Nochmals zu euch selbst: Was kann Strukt, was andere nicht können?
AK: Wir haben vor der Firmengründung sehr genau überlegt, was wir wollen: Für Motion Design wäre der Markt da gewesen, aber wir bei Strukt können auch Software schreiben, viele Designer sind gleichzeitig auch Programmierer. Wir wollten Design mit unserer technischen Kompetenz verbinden und Software-Umgebungen schaffen, die das ermöglichen. Im Web gibt es den klassischen Konflikt, dass sich Webdesigner und Webprogrammierer nicht verstehen, nicht wissen, was der andere eigentlich kann.
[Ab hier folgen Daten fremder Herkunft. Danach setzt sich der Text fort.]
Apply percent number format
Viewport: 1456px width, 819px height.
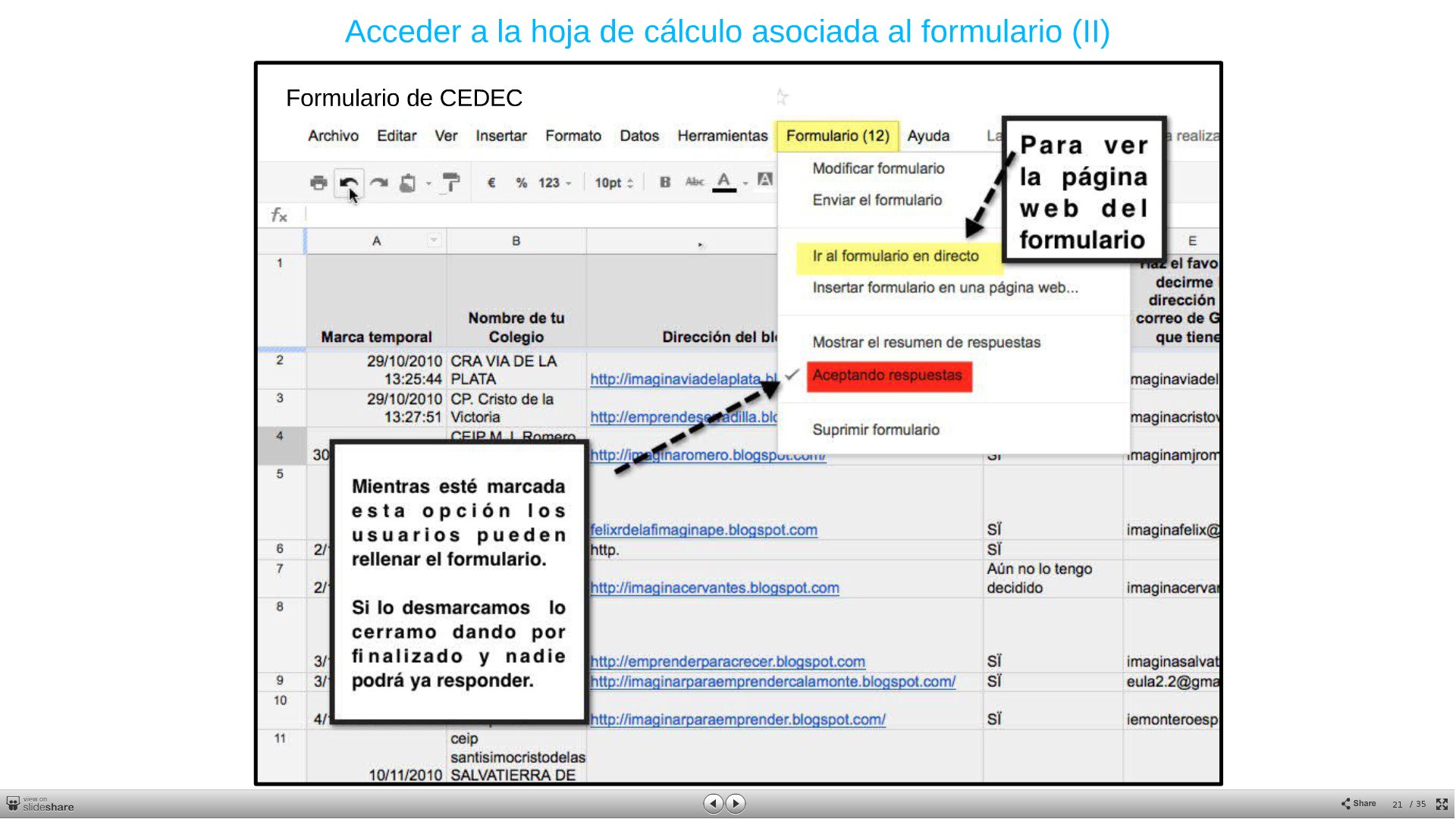521,183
TH: Bei uns funktioniert dagegen die Kommunikation zwischen der strukturell abstrakten Arbeit und der gestalterischen Arbeit sehr gut. Das Projekt kann also gleichzeitig gut funktionieren und gut aussehen. Diese Schnittstelle, die sonst häufig Probleme bereitet, können wir ganz besonders bedienen. Und da gibt es in Österreich nur wenige, die ähnlich aufgestellt sind.
Wie sehr hat sich die Szene in den letzten Jahren auch professionalisiert? Gibt es für VJs Booking-Agenturen, oder habt ihr Leute für den Verkauf von Projekten, für die Akquise neuer Kunden?
AK: Es gibt nur wenige, die als VJ auch davon leben können. Da müsste sich zuerst das Bewusstsein ändern, dass man nicht nur wegen der Musik in Clubs und auf Konzerte geht. 4youreye betreiben derzeit eine Art Artist Agency für VJs.
Wir von Strukt haben aber generell schon unsere Vertriebswege. Das allermeiste läuft insofern sicher noch in persönlichem Kontakt ab. Wir haben einiges ausprobiert, etwa PR auzulagern, sehen zwar Potenzial für solche professionelleren Strukturen, aber für uns macht es derzeit mehr Sinn, z.B. PR im Internet selbst zu machen.